Do tego zjadłam 3 ciasteczka biszkoptowe z jakimś cukrem posypanym :(
Mogę się tylko pocieszyć że chociaż nie przekroczyłam dziennej ilości kalorii
jaką sobie wyznaczyłam :)

Moje menu dziś :

kawa czarna z łyż.cukru = 30 kcal
Ś: płatki musli z mlekiem = 316 kcal
II Ś: kawa 3 w 1 i 3 ciasteczka biszkoptowe z posypanym cukrem = 188 kcal
O: ziemniaki pieczona pierś z kurczaka i surówka z czer.buraczków = 380 kcal
P: kanapka z serkiem topionym hochland i pomidorkiem, pomarańcz = 240 kcal
kawa czarna z łyż.cukru = 30 kcal
K: kanapka z serkiem topionym hochland i pomidorkiem, jabłko = 240 kcal
Razem: 1424 kcal




Ach piwko się śni  :) :) :)
Dobranoc kochani :)



26 sierpnia 2010 , Komentarze (4)


Wow  :) Dziś w końcu jeździłam na rowerku stacjonarnym :)
Obiecałam sobie w ciągu dnia że do póki nie pojeżdżę to nie zrobię wpisu na vitalji :)
I tak też się stało :)
Będę robić tak codziennie :) Muszę tylko rano wcisnąć tą jazdę na rowerku :)
Bo wieczorami już taki leń mnie dopada a wtedy odpuszczam :)
A rano wstaje o ósmej piję kawę zaczynam troszkę ogarniać mieszkanie typu pościelenie
łóżek i odkładać różne rzeczy na właściwe miejsce.O dziewiątej
jemy śniadanko z dziećmi po śniadanku zmywanie naczyń i przygotowanie się już do ćwiczeń
bo zaczynam o dziesiątej czasami jest z przerwami małymi bo trzeba na dzieci patrzeć co robią
bo czasem nie potrafią spokojnie usiedzieć ( jak to dzieci) więc taki czas mam do 11 potem idę do kuchni szykować już obiad na 12.30 bo tak ma mój mężczyzna przerwę na lancz
i przychodzi do domu bo ma blisko pracę :)
Miedzy czasie kiedy już ten obiad podszykuje i wszystko jest już na kuchence lub w piekarniku
ja oporządzam siebie w łazience.
Po obiadku mycie naczyń ale nie zawsze czasem to zostawiam swojemu panu jak  przyjdzie z pracy to pozmywa (trzeba czasem sobie radzić nie dziewczyny ) :)
I czas na wyjście na dwór z dziećmi jeśli jest pogoda :) Ale ostatnio nawet nawet :)
I tak wygląda codziennie mój ranek i popołudnie trochę jest co robić :)
A ja chcę tu wcisnąć jeszcze rowerek :)

Dzisiaj będąc na placu zabaw z dziećmi spotkałam koleżankę (polkę )
Jeździła na rowerze z córką i mówi że właśnie sobie kupiła .
Ja mówię że to bardzo fajnie zawsze to jakiś ruch.
Ta koleżanka trochę się zaniedbała i no nie jest szczupła.
Ostatnio o niej kilka razy myślałam dlaczego nic z tym nie robi  i myślałam jej po prostu o tym powiedzieć i dziś dzięki temu jej rowerowi pojawił się ten temat właściwie to ona sama zaczęła
mówiąc że wie jak wygląda
a ja mówię do niej czy stosuje jakąś dietę czy cokolwiek ona mówi że na razie nie
i nie wie jaką i nic za bardzo na ten temat.
Więc ja mówię co jak ja robię że jem 6 x dziennie i że się nie głodzę stosuję dietę 1500
kcal.

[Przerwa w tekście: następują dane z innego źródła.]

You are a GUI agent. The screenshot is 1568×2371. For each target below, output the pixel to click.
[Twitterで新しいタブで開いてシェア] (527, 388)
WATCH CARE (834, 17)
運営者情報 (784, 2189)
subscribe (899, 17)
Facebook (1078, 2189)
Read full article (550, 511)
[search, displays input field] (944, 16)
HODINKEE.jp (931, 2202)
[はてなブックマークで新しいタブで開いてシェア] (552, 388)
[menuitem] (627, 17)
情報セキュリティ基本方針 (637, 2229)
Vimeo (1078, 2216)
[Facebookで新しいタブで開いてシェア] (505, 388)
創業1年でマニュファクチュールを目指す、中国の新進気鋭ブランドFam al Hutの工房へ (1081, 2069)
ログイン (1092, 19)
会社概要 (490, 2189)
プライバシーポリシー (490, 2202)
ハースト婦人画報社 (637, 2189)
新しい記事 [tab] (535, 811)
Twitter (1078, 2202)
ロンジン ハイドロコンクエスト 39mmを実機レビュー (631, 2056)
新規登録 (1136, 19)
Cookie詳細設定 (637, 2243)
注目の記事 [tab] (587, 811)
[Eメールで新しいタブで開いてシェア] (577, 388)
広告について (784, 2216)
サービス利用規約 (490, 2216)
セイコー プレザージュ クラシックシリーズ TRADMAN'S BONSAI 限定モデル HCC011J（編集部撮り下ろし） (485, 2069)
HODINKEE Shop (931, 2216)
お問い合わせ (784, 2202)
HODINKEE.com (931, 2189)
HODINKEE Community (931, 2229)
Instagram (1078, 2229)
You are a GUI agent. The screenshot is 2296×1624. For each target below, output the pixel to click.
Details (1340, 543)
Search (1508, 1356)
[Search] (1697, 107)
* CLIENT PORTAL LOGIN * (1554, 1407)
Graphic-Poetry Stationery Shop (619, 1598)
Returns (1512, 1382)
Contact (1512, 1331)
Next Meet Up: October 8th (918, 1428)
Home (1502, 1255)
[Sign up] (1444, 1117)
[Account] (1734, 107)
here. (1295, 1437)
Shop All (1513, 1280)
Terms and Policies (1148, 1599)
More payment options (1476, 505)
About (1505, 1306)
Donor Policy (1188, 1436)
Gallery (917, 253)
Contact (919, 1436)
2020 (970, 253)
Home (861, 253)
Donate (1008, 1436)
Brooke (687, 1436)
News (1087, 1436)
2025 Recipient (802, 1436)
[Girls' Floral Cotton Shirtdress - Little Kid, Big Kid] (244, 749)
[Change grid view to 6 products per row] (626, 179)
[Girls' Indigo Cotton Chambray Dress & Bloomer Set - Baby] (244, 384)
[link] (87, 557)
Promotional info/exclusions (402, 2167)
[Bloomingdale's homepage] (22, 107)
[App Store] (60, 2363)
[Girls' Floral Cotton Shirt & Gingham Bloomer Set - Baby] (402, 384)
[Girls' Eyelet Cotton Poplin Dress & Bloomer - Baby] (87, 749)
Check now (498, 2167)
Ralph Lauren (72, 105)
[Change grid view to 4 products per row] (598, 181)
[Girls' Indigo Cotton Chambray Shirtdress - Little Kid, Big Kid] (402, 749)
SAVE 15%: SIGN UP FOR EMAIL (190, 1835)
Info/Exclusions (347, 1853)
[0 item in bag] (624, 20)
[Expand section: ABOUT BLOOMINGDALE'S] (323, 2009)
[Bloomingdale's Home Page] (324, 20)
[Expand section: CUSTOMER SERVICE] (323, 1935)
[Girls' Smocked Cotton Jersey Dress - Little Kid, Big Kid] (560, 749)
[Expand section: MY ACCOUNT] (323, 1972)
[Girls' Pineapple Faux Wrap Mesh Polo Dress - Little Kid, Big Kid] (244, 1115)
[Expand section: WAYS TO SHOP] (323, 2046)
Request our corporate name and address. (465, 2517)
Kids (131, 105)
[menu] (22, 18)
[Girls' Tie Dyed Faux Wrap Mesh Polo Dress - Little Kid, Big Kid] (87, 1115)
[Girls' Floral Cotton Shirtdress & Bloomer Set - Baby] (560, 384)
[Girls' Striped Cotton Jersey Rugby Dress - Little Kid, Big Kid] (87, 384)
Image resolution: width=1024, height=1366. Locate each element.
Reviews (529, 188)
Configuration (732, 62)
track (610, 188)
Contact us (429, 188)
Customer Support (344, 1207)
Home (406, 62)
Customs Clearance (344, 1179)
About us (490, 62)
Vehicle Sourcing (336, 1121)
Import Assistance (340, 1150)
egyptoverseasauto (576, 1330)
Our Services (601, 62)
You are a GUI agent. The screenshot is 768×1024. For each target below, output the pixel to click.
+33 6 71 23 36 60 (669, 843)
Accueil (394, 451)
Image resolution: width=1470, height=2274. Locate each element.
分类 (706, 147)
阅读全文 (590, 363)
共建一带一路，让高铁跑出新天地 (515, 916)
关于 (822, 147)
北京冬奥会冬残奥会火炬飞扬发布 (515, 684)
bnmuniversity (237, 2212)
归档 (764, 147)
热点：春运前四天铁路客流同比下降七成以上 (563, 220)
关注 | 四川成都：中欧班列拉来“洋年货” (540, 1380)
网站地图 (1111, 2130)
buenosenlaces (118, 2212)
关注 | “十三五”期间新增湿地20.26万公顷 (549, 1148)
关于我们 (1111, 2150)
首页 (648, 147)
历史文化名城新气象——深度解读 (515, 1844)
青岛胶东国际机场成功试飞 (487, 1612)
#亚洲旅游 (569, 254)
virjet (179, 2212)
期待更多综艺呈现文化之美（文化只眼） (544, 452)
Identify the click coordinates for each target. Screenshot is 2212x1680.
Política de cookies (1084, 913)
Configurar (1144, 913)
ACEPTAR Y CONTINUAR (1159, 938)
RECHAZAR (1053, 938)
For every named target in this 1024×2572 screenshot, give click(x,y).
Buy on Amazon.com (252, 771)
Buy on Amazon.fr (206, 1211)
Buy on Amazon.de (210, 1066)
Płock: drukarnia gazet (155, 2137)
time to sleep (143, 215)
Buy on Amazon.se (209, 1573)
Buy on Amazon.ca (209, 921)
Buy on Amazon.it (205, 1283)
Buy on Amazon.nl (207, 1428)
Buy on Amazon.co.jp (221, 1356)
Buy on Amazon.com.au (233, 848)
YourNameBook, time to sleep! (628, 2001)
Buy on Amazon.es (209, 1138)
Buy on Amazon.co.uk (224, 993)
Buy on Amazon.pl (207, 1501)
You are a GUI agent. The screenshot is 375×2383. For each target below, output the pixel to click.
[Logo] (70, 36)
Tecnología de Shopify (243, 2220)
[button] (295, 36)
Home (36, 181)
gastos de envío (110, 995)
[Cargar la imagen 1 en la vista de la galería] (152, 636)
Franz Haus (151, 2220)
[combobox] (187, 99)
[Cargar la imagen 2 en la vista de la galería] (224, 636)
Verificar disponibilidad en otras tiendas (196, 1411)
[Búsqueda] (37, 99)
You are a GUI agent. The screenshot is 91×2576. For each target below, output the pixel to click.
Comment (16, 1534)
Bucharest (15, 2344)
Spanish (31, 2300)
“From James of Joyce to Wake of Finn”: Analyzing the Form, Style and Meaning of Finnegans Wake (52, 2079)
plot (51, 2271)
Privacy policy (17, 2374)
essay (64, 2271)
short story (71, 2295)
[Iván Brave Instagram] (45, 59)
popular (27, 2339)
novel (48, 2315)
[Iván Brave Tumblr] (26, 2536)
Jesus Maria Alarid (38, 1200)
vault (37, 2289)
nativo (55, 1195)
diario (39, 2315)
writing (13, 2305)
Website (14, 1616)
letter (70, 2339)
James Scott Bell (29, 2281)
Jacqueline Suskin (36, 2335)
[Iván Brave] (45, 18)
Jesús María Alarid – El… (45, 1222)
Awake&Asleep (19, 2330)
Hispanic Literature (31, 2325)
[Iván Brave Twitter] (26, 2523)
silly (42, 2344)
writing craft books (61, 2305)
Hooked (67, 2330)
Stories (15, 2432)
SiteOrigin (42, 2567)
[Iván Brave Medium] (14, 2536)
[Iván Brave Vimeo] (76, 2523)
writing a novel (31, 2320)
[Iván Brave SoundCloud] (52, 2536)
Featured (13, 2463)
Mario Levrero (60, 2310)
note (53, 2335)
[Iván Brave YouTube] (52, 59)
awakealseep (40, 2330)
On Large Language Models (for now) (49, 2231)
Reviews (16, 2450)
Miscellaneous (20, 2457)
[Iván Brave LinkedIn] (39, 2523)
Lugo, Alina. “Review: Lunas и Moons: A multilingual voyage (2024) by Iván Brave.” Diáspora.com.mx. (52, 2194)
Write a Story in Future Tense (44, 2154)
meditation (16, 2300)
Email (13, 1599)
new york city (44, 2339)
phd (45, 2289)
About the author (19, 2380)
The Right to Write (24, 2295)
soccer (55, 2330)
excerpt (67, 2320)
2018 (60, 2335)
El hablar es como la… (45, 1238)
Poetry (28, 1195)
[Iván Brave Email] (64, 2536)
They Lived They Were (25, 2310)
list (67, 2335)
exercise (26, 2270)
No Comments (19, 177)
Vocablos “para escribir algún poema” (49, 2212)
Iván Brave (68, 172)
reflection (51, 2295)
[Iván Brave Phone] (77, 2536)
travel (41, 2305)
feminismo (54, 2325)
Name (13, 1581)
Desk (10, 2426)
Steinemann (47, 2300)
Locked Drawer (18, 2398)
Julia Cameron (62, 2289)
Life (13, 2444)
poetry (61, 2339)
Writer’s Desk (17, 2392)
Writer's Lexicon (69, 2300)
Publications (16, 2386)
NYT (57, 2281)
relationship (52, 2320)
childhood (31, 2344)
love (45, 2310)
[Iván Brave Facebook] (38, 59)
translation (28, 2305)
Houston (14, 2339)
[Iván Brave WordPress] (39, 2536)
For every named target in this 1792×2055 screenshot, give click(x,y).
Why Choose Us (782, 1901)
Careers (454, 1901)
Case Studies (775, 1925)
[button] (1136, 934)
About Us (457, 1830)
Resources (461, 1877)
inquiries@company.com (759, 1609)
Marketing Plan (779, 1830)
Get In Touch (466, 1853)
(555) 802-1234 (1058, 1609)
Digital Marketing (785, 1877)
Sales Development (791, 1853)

Ona patrzy i mówi przecież ty chuda jesteś :)
Ja mówię że wiem ze w teraz to głupio brzmi itp.
I mówię do niej że jeśli chce ja mogę jej pomóc w odchudzaniu.Ponieważ ona nie wie jak zacząć ani nic za bardzo. Ona bardzo się ucieszyła i doszłyśmy do wniosku że zaczniemy od września jak dzieci pójdą do szkoły.
Bałam się zacząć taki temat z nią bo nie chciałam jej urazić czy zranić ale na szczęście
wyszło dobrze i będzie mieć wsparcie moje.
Powiedziałam jej również o tej stronie :)
Myślę że dobrze zrobiłam proponując jej pomoc :)

Trochę się rozpisałam :)
A to dzisiejsze menu :

kawa czarna z łyż cukru = 30 kcal
Ś; płatki musli z mlekiem = 316 kcal
II Ś: gruszka = 60 kcal
O: kalafior z jajkiem sadzonym =300 kcal
D: jogurt i kanapka z pasztetem i pomidorem = 255 kcal
P: kanapka z pasztetem i pomidorem =180 kcal
kawa czarna z łyż.cukru = 30 kcal
K: 2 x parówka ,pomarańcza i marchewka = 300 kcal
RAZEM: 1471 kcal



AKTYWNOŚĆ:

9 min rozgrzewki
9 min legs
9 min arms
8 min abs
8 min buns
30 min rowerek stacjonarny


 


 

25 sierpnia 2010 , Komentarze (8)




Na początku chcę wam podziękować za przemiłe komentarze :)
Jesteście  kochani :)
Wiem że  nie wyglądam jakoś strasznie ale no jestem kobietą i w stosunku do siebie
dość surowa :)
Nie chcę być chuda jak patyk gdzie na kościach będzie wisieć skóra bo nie fajnie to wygląda.
Bardzo zależy mi na wyrzeźbieniu całego ciało  mieć piękną sylwetkę i zgrabną
a przy tym również ładnie umięśnione różne partię ciała, podniesione pośladki i pozbyciu się cellulitu :)
Nie wiem czy chcę ważyć 50 kg bo nie wiem jak będę wyglądać to wszystko się okaże :)
Kiedyś tyle ważyłam dużo nie brakuje no cóż to się zobaczy :D
Wracając do waszych komentarzy to naprawdę podnosicie człowiekowi motywację i siłę
by dążyć do upragnionego celu bądź zamiaru.



Menu:

kawa czarna z łyż.cukru =30kcal
Ś:płatki musli z mlekiem =316 kcal
II Ś :(110g) gruszka(60k) i (120g) jabłko(60k) =120 kcal
O:1 x ziemniak,kotlet mielony,surówka z czerwonych buraczków =450 kcal
D:(130g) pomarańcza(60 k ),(100g) winogrona(70k)=200 kcal
kawa czarna z łyżeczką cukru = 30 kcal
P:kanapka z serem żółtym i pomidorkiem =198 kcal
duża marchewka = 40 kcal
K:kanapka z wędliną i pomidorkiem=115 kcal
Razem:1499 kcal

Mała motywacja :D



AKTYWNOŚĆ:

9 min rozgrzewka
9 min legs
9 min arms
8 min abs
8 min buns



24 sierpnia 2010 , Komentarze (19)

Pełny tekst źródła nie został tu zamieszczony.